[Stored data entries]
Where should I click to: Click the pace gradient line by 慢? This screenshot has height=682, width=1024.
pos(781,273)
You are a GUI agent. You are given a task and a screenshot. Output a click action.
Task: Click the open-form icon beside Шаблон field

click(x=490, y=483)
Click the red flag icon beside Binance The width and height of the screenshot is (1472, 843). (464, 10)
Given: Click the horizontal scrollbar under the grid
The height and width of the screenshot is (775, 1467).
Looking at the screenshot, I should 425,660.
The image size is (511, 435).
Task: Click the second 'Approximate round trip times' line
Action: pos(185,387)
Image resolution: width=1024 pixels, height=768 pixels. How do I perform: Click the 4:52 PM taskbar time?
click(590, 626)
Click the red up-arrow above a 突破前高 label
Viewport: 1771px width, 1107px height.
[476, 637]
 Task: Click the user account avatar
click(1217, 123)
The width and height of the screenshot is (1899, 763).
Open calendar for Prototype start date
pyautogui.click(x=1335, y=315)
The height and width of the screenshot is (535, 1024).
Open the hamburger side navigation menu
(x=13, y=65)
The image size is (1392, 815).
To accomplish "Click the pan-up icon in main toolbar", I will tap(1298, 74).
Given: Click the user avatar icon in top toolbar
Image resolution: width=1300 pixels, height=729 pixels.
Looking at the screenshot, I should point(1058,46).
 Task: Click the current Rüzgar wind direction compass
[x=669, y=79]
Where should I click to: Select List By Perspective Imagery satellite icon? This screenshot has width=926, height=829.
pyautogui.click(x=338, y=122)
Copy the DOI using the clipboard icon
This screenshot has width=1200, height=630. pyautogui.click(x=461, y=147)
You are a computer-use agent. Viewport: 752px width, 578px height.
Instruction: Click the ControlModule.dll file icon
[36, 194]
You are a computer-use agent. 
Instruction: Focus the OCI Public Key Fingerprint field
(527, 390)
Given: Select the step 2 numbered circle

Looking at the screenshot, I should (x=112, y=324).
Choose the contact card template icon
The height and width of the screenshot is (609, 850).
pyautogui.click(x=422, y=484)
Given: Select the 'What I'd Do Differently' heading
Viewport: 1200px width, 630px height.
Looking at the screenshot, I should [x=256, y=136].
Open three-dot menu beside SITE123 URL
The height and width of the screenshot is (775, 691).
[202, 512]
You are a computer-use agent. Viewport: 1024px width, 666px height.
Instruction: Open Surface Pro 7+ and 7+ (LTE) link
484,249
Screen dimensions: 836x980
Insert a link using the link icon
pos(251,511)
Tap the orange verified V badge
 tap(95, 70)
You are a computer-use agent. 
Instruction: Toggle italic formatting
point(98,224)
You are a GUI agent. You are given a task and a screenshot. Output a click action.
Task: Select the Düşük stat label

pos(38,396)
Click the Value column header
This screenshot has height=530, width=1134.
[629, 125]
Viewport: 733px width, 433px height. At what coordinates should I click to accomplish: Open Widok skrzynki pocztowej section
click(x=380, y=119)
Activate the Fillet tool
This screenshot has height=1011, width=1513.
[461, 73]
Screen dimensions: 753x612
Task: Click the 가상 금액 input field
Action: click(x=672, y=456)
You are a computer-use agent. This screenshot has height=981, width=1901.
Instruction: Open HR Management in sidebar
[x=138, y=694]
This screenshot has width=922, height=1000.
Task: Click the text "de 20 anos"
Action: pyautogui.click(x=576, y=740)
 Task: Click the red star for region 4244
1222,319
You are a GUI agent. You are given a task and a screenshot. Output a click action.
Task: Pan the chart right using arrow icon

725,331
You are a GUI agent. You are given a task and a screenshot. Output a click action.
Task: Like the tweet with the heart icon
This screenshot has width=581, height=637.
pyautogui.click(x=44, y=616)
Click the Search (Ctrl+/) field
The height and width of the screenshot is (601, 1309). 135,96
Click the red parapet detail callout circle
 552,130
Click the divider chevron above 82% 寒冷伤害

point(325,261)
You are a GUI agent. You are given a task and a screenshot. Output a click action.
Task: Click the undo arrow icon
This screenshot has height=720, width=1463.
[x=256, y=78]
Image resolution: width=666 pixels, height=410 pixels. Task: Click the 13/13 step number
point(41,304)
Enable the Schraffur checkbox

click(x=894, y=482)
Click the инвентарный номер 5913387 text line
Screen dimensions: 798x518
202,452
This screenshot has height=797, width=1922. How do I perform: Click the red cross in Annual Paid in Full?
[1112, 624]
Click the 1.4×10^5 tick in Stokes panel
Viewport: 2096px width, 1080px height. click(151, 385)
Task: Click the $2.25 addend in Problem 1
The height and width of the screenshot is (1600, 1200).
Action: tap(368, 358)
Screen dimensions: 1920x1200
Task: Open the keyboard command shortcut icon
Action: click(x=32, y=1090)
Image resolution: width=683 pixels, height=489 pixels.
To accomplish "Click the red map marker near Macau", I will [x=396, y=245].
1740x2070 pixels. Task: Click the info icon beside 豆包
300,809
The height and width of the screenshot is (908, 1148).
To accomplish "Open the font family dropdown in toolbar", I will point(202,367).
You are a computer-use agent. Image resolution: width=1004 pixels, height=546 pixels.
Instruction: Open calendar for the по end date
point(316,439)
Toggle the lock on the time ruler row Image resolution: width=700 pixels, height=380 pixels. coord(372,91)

--- Problem to solve ---
Would you set down every record again, exactly as it appears above?

--- Answer to this exercise ---
Where should I click to: Click the pace gradient line by 慢? This screenshot has height=682, width=1024.
pos(781,273)
You are a GUI agent. You are given a task and a screenshot. Output a click action.
Task: Click the open-form icon beside Шаблон field

click(x=490, y=483)
Click the red flag icon beside Binance The width and height of the screenshot is (1472, 843). (464, 10)
Given: Click the horizontal scrollbar under the grid
The height and width of the screenshot is (775, 1467).
Looking at the screenshot, I should 425,660.
The image size is (511, 435).
Task: Click the second 'Approximate round trip times' line
Action: pos(185,387)
Image resolution: width=1024 pixels, height=768 pixels. How do I perform: Click the 4:52 PM taskbar time?
click(590, 626)
Click the red up-arrow above a 突破前高 label
Viewport: 1771px width, 1107px height.
[476, 637]
 Task: Click the user account avatar
click(1217, 123)
The width and height of the screenshot is (1899, 763).
Open calendar for Prototype start date
pyautogui.click(x=1335, y=315)
The height and width of the screenshot is (535, 1024).
Open the hamburger side navigation menu
(x=13, y=65)
The image size is (1392, 815).
To accomplish "Click the pan-up icon in main toolbar", I will tap(1298, 74).
Given: Click the user avatar icon in top toolbar
Image resolution: width=1300 pixels, height=729 pixels.
Looking at the screenshot, I should point(1058,46).
 Task: Click the current Rüzgar wind direction compass
[x=669, y=79]
Where should I click to: Select List By Perspective Imagery satellite icon? This screenshot has width=926, height=829.
pyautogui.click(x=338, y=122)
Copy the DOI using the clipboard icon
This screenshot has width=1200, height=630. pyautogui.click(x=461, y=147)
You are a computer-use agent. Viewport: 752px width, 578px height.
Instruction: Click the ControlModule.dll file icon
[36, 194]
You are a computer-use agent. 
Instruction: Focus the OCI Public Key Fingerprint field
(527, 390)
Given: Select the step 2 numbered circle

Looking at the screenshot, I should (x=112, y=324).
Choose the contact card template icon
The height and width of the screenshot is (609, 850).
pyautogui.click(x=422, y=484)
Given: Select the 'What I'd Do Differently' heading
Viewport: 1200px width, 630px height.
Looking at the screenshot, I should [x=256, y=136].
Open three-dot menu beside SITE123 URL
The height and width of the screenshot is (775, 691).
[202, 512]
You are a computer-use agent. Viewport: 1024px width, 666px height.
Instruction: Open Surface Pro 7+ and 7+ (LTE) link
484,249
Screen dimensions: 836x980
Insert a link using the link icon
pos(251,511)
Tap the orange verified V badge
 tap(95, 70)
You are a computer-use agent. 
Instruction: Toggle italic formatting
point(98,224)
You are a GUI agent. You are given a task and a screenshot. Output a click action.
Task: Select the Düşük stat label

pos(38,396)
Click the Value column header
This screenshot has height=530, width=1134.
[629, 125]
Viewport: 733px width, 433px height. At what coordinates should I click to accomplish: Open Widok skrzynki pocztowej section
click(x=380, y=119)
Activate the Fillet tool
This screenshot has height=1011, width=1513.
[461, 73]
Screen dimensions: 753x612
Task: Click the 가상 금액 input field
Action: click(x=672, y=456)
You are a computer-use agent. This screenshot has height=981, width=1901.
Instruction: Open HR Management in sidebar
[x=138, y=694]
This screenshot has width=922, height=1000.
Task: Click the text "de 20 anos"
Action: pyautogui.click(x=576, y=740)
 Task: Click the red star for region 4244
1222,319
You are a GUI agent. You are given a task and a screenshot. Output a click action.
Task: Pan the chart right using arrow icon

725,331
You are a GUI agent. You are given a task and a screenshot. Output a click action.
Task: Like the tweet with the heart icon
This screenshot has width=581, height=637.
pyautogui.click(x=44, y=616)
Click the Search (Ctrl+/) field
The height and width of the screenshot is (601, 1309). 135,96
Click the red parapet detail callout circle
 552,130
Click the divider chevron above 82% 寒冷伤害

point(325,261)
You are a GUI agent. You are given a task and a screenshot. Output a click action.
Task: Click the undo arrow icon
This screenshot has height=720, width=1463.
[x=256, y=78]
Image resolution: width=666 pixels, height=410 pixels. Task: Click the 13/13 step number
point(41,304)
Enable the Schraffur checkbox

click(x=894, y=482)
Click the инвентарный номер 5913387 text line
Screen dimensions: 798x518
202,452
This screenshot has height=797, width=1922. How do I perform: Click the red cross in Annual Paid in Full?
[1112, 624]
Click the 1.4×10^5 tick in Stokes panel
Viewport: 2096px width, 1080px height. click(151, 385)
Task: Click the $2.25 addend in Problem 1
The height and width of the screenshot is (1600, 1200).
Action: tap(368, 358)
Screen dimensions: 1920x1200
Task: Open the keyboard command shortcut icon
Action: click(x=32, y=1090)
Image resolution: width=683 pixels, height=489 pixels.
To accomplish "Click the red map marker near Macau", I will [x=396, y=245].
1740x2070 pixels. Task: Click the info icon beside 豆包
300,809
The height and width of the screenshot is (908, 1148).
To accomplish "Open the font family dropdown in toolbar", I will point(202,367).
You are a computer-use agent. Image resolution: width=1004 pixels, height=546 pixels.
Instruction: Open calendar for the по end date
point(316,439)
Toggle the lock on the time ruler row Image resolution: width=700 pixels, height=380 pixels. coord(372,91)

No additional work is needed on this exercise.